В короткое затишье, когда немец откатился перевести дух, рыжий Пашка, зелёный балагур из соседнего взвода, весёлый конопатый парень, высунулся из-за стены, снял с мертвого немца флягу, вернулся, понюхал.
— Шнапс! — объявил он. — Раз шнапс пошел, значит почти победа!
Мужики засмеялись, кто-то потянулся к фляге. Через минуту, когда Пашка перебегал к соседнему окну, его достала пуля из пролома напротив — тот самый хороший стрелок — и парень упал, не выпустив фляги, и больше не встал. Смех оборвался.
Один из немецких бросков через улицу принял на себя Колька. Он засел с пулемётом в окне на своём остром краю — вспомнил, видно, что до сержантских лычек был вторым номером, а потом и первым — и, когда немец пошёл через открытое, положил его длинными, меткими очередями, не давая подняться. Салаги подавали ему диски, а он бил и бил, стиснув зубы, и уложил перед своим окном едва ли не взвод. Тот край, за который я боялся больше всего, он держал как влитой.
На главной лестнице углового дома немец в какой-то момент попёр сверху вниз разом, целой группой — решил сбросить нас с первого этажа и закрепить за собой весь дом. На узком пролёте, где не развернуться и не отскочить, началась настоящая рукопашная: прикладами, ножами, кулаками, всем, что под руку. Я оказался в этой каше плечом к плечу с Пантелеем и Гурьевым. Гурьев бил ножом снизу вверх, коротко и страшно, Пантелей орудовал прикладом карабина, как дубиной, без всякой стариковской немощи, я вцепился в чьё-то горло, повалил, добил чужим же штык-ножом.
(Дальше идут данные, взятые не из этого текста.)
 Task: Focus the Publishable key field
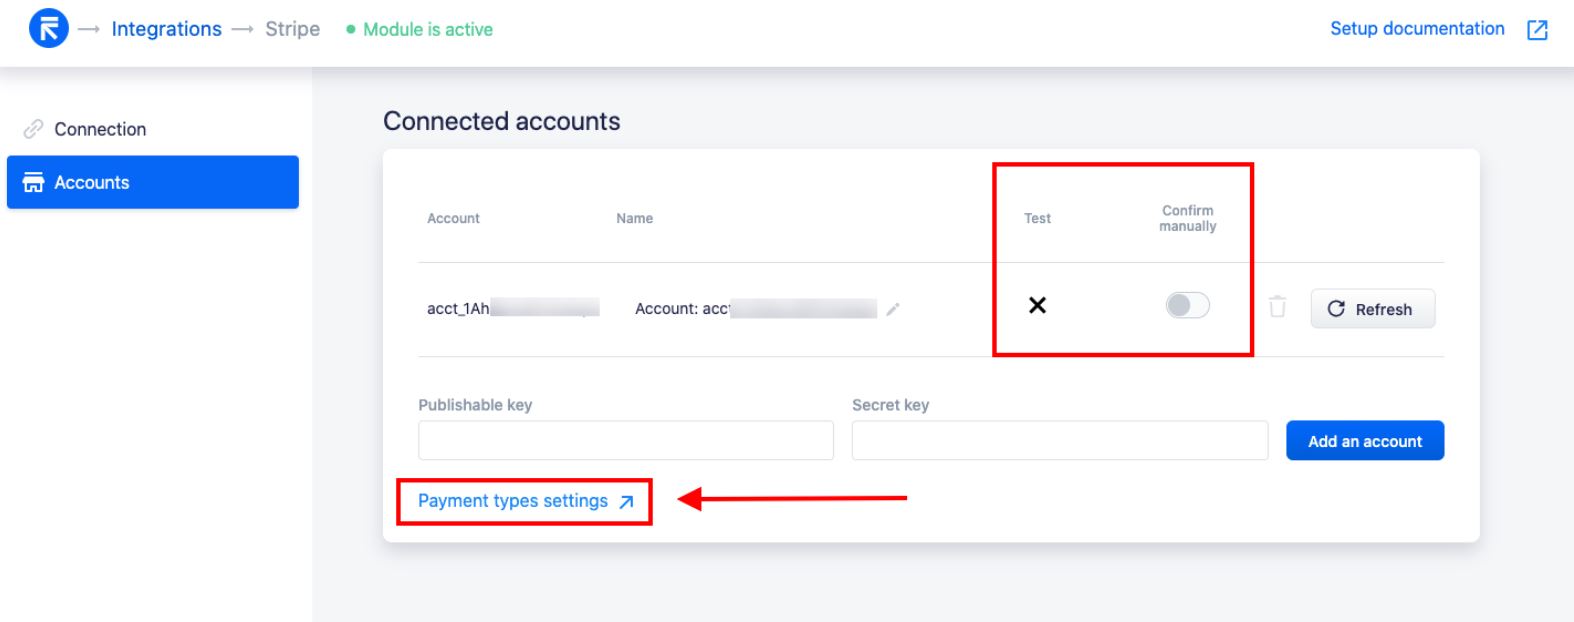[626, 440]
Кризис пришёл к трём часам. Немец продавил стык между нашими домами, вбил клин в подвал соседнего и стал растекаться оттуда по этажам, заходя нам за спину. Ещё немного — и он рассёк бы оборону надвое, и тогда оба дома посыпались бы один за другим.
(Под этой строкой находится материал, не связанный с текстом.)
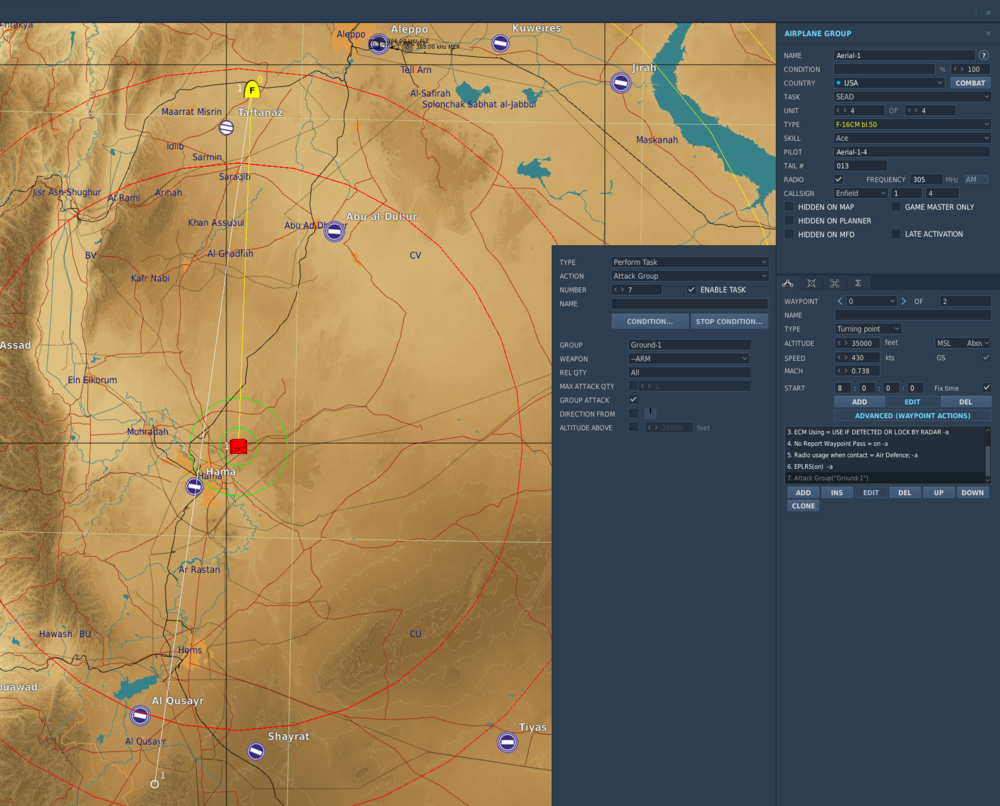The width and height of the screenshot is (1000, 806).
Task: Click the Stop Condition button
Action: click(x=729, y=322)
— За мной! — я собрал всех, кто был под рукой: десяток бойцов, Гурьева, Пантелея — и повёл вниз, в подвал соседнего дома, выбивать немца обратно.
В подвале было темно, тесно и страшно. Мы дрались в чёрных коридорах на ощупь, по вспышкам, гранатами и ножами, в дыму и забивавшей глотку кирпичной пыли. Я разрядил диск, дальше бил прикладом и штыком. Кто-то навалился в темноте — я успел рвануть его на себя и под нож, и только по запаху чужого табака понял, что немец, а не свой. Гурьев работал рядом, Пантелей держался вплотную, и спокойствие старика в чёрной мясорубке помогало нам всем. Мы выдавили немца из подвала, законопатили пролом, восстановили стык. Двоих наших там оставили — одного я в темноте так и не разглядел, второго вытаскивали уже мёртвым. Считать было некогда.
Дзагоев объявился в подвале сам, в разгар свалки, с последним, что у него было — горсткой бойцов из ротного резерва. Майор не отсиживался в тылу: пришёл туда, где рвалось, и привёл подмогу лично.
— Держишь, капитан? — крикнул он, вжимаясь в стену рядом со мной.
— Держу, товарищ майор! Стык законопатили!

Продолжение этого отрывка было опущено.